Si riprende il libro di Eco e senza neanche darmi il tempo di una protesta, scrive trionfante sulla prima pagina: Jorge Asìs Flores robadas en los jardines de Quilmes. Poi torna a frugarsi nelle tasche e mi porge un biglietto da visita. -Ecco, come vede non sono un Casanova.- Proprio così. Piccata lo fulmino. -Su questo non avevo il minimo dubbio-. Ma quell’uomo è inattaccabile dal sarcasmo. La sua missione è difendere la causa dei narratori, tutto il resto non conta.
Arriva il suo caffè. Ma l’invasato si alza. -Venga con me, andiamo a comprarlo. Voglio che legga il mio libro.- Punto i piedi- Non andiamo a comprare proprio niente. Lei beva il suo caffè e domani io comprerò il suo libro. -Allora lo comprerà a mie spese- e tira fuori dei franchi masticati. Quando è troppo è troppo. Furiosa, incespico sulle parole, non mi viene quella giusta -lei è un gran cafone- finisco in italiano. La parola lo colpisce, ne ignora il significato ma il suono gli piace –cafone- cafone- ripete.
Per un attimo penso di tirargli il caffè ma il piacere evidente con cui assapora quella nuova parola mi smonta del tutto. -Adesso devo assolutamente andare.- Mi alzo, si alza con me, mi tende la mano. -Prometta che lo leggerà e poi mi scriva, mi faccia sapere che cosa ne pensa- e va in cerca del cameriere per pagare. Che paghi almeno! Ma mi ha messo allegria e il pomeriggio stesso vado alla Fnac in cerca del suo libro.

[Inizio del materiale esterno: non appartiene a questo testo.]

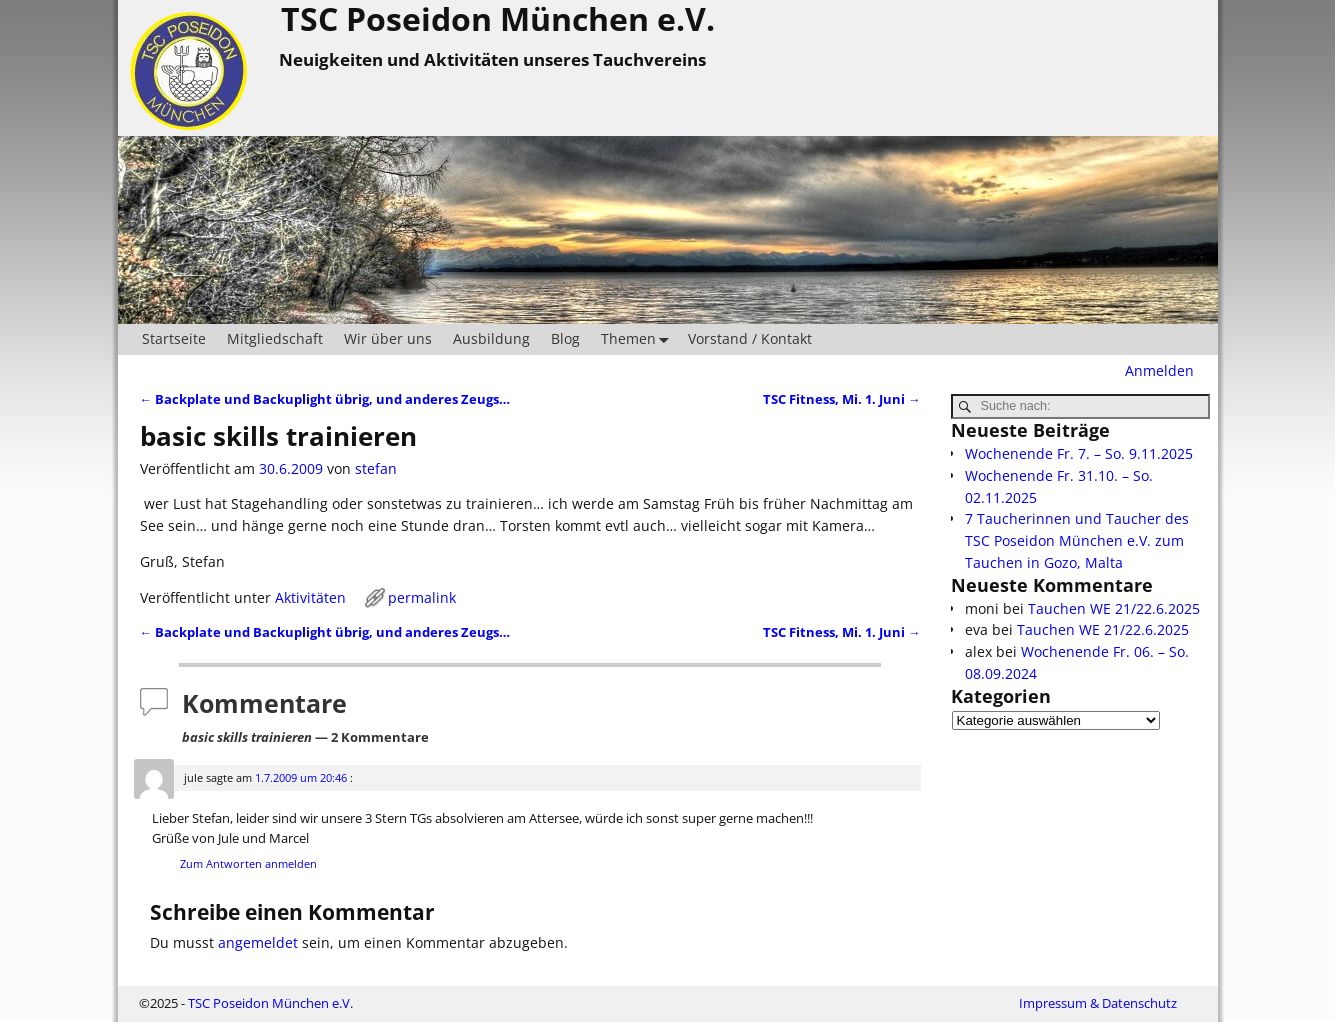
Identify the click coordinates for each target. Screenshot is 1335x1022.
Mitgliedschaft (275, 338)
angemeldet (258, 942)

Non trovo il Flores robadas en los jardines de Quilmes ma ne trovo altri tre. Sono in spagnolo e nella quarta di copertina Jorge Asìs viene presentato come “uno de los autores mas notables de la actual narrativa argentina”. Ne scelgo uno con la sua foto in copertina: ha la faccia corrucciata. Starà pensando a Eco mi viene da dire. Il libro è Diario de la Argentina editado por Editorial Sudamericana Buenos Aires 1985.
Nella prima pagina si dichiara brevemente che “todo lo que se cuenta en estas paginas es un producto de la imaginaciòn lisergica del autor”. Lisergica! Ora capisco!
Ma un mese dopo, terminata la faticosa lettura del libro, sono pronta a testimoniare: Jorge Asìs è un narratore.
Quanto alla mia copia de Il pendolo di Foucault, a mio parere, la cosa migliore che c’è scritta sopra è: Jorge Asìs Flores robadas en los jardines de Quilmes.


A tutt'oggi nessun libro di Jorge Asìs è stato tradotto in italiano. Io aspetto.